§ **Provided passage**:
Why Apple Doesn’t Deserve Your Trust - garret
http://qblog.aaronsw.com/post/823738532/why-apple-doesnt-deserve-your-trust

======
dieterrams
The real title is "Why Apple Doesn't Deserve Your Trust". Nor does the author
ever state "Jobs is Nixon" (he merely likens their attempts at a coverup) or
that Antennagate really is like Watergate, which ignores the fact that with
Watergate, a real and serious crime was committed. Please do not add
gratuitous editorial spin to submission titles.

------
jgrahamc
Give me a break. There's no comparison between the Watergate affair and this.
One is about a sitting US President conspiring to cover up illegal activity,
the other is about the CEO of company not telling us everything about the
design of a product.

------
ianbishop
>In many ways, I think the issue here is not the crime but the coverup.

I think the issue here is that there was never a crime to begin with.

And what's worse is the fact that people are saying that Apple never
acknowledged that it was a problem, even though they did as early as the first
(text) press release. The second press release was cheesy for extending blame
on all manufacturers but the overall message was this:

"We screwed up. But we really did try! Look at these facilities we built to
try! Ok, here's the fix."

That isn't a crime. Or a cover up. It's a design oversight followed by a
publicity blunder.

------
slantyyz
I'm not sure you should trust any corporation - in the end, they exist to make
profits, not to be your friend. They may behave well now, but if they have any
turnover in management, things can go sour fast.

Having said that, I think this so-called Antennagate has a lot of people
resetting their _expectations_ and _perception_ of Apple's products relative
to its competitors.

§ **Items**:

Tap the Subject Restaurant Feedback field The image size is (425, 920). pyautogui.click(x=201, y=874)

...

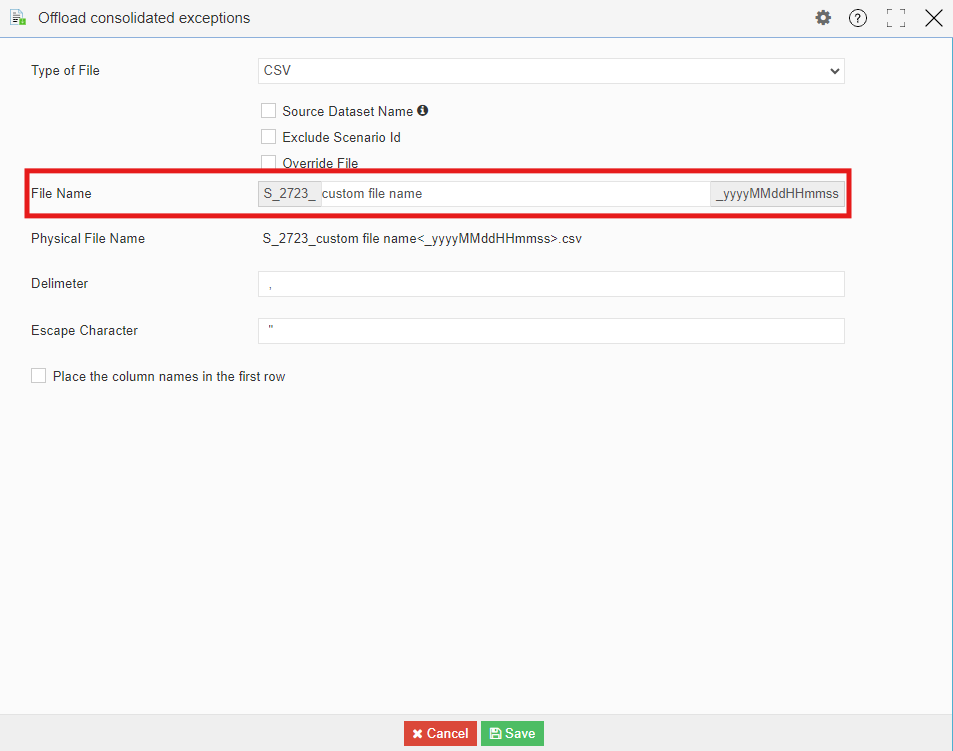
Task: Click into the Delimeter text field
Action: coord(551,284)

§ **Stated task**: Copy the passage from the Apple trust thread word for word, starting with "Why Apple Doesn’t" and going on through "to submission titles.".

§ **Result below**:
Why Apple Doesn’t Deserve Your Trust - garret
http://qblog.aaronsw.com/post/823738532/why-apple-doesnt-deserve-your-trust

======
dieterrams
The real title is "Why Apple Doesn't Deserve Your Trust". Nor does the author
ever state "Jobs is Nixon" (he merely likens their attempts at a coverup) or
that Antennagate really is like Watergate, which ignores the fact that with
Watergate, a real and serious crime was committed. Please do not add
gratuitous editorial spin to submission titles.